Anthony DiPierro wrote:
The designated agent is there for takedown notices of copyright infringements, and they have to be in writing, not over the phone.
Do you think that if the Wikimedia Foundation gets a phone call from someone complaining about copyright infringement, they're going to say, "Sorry, we're not going to do anything unless you send it in writing with all the elements required for a takedown notice"?
Also, Jimmy has stated that most of the problems that people are complaining over are not legal problems, but inaccuracy problems.
The two are not neatly separable. Fundamentally, defamation cases involve inaccuracy problems.
So, if I find an inaccuracy in Wikipedia, should I call up Danny?
No, you should edit the article, unless the article is actually about you.
--Michael Snow
On 3/12/06, Michael Snow wikipedia@earthlink.net wrote:
Anthony DiPierro wrote:
The designated agent is there for takedown notices of copyright infringements, and they have to be in writing, not over the phone.
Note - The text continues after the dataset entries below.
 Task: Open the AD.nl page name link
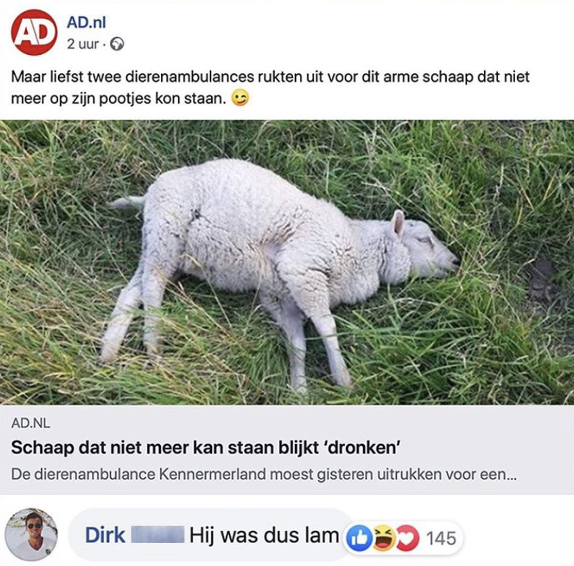(87, 23)
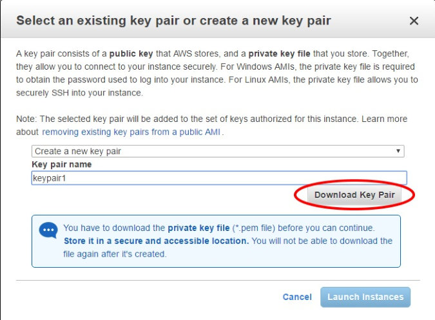
Task: Click the 'file again after it's created' line in the info box
Action: click(x=115, y=254)
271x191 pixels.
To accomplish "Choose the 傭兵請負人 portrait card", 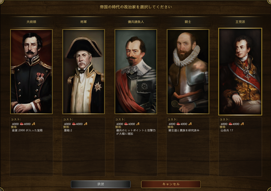I will tap(136, 71).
Do you think that if the Wikimedia Foundation gets a phone call from someone complaining about copyright infringement, they're going to say, "Sorry, we're not going to do anything unless you send it in writing with all the elements required for a takedown notice"?
I don't know, but that's pretty off-topic.
Also, Jimmy has stated that most of the problems that people are complaining over are not legal problems, but inaccuracy problems.
The two are not neatly separable. Fundamentally, defamation cases involve inaccuracy problems.
But inaccuracy problems aren't necessarily defamation.
So, if I find an inaccuracy in Wikipedia, should I call up Danny?
No, you should edit the article, unless the article is actually about you.
--Michael Snow
I thought there was no policy that articles on living people were treated any differently.
Anthony
On 3/12/06, Anthony DiPierro wikilegal@inbox.org wrote:
I thought there was no policy that articles on living people were treated any differently.
I guess WP:AUTO means that articles on living people may be treated differently, if only because dead people rarely edit their own articles.
-Matt
Michael Snow wrote:
Anthony DiPierro wrote:
The designated agent is there for takedown notices of copyright infringements, and they have to be in writing, not over the phone.
Do you think that if the Wikimedia Foundation gets a phone call from someone complaining about copyright infringement, they're going to say, "Sorry, we're not going to do anything unless you send it in writing with all the elements required for a takedown notice"?
Well Michael...
In all good faith, this happens. Whether on the phone or on otrs, when the message sounds reasonnable, and in particular when it cites a book or a website where the image or text comes from, yes, we actually remove the image or the text, on the assumption of good faith.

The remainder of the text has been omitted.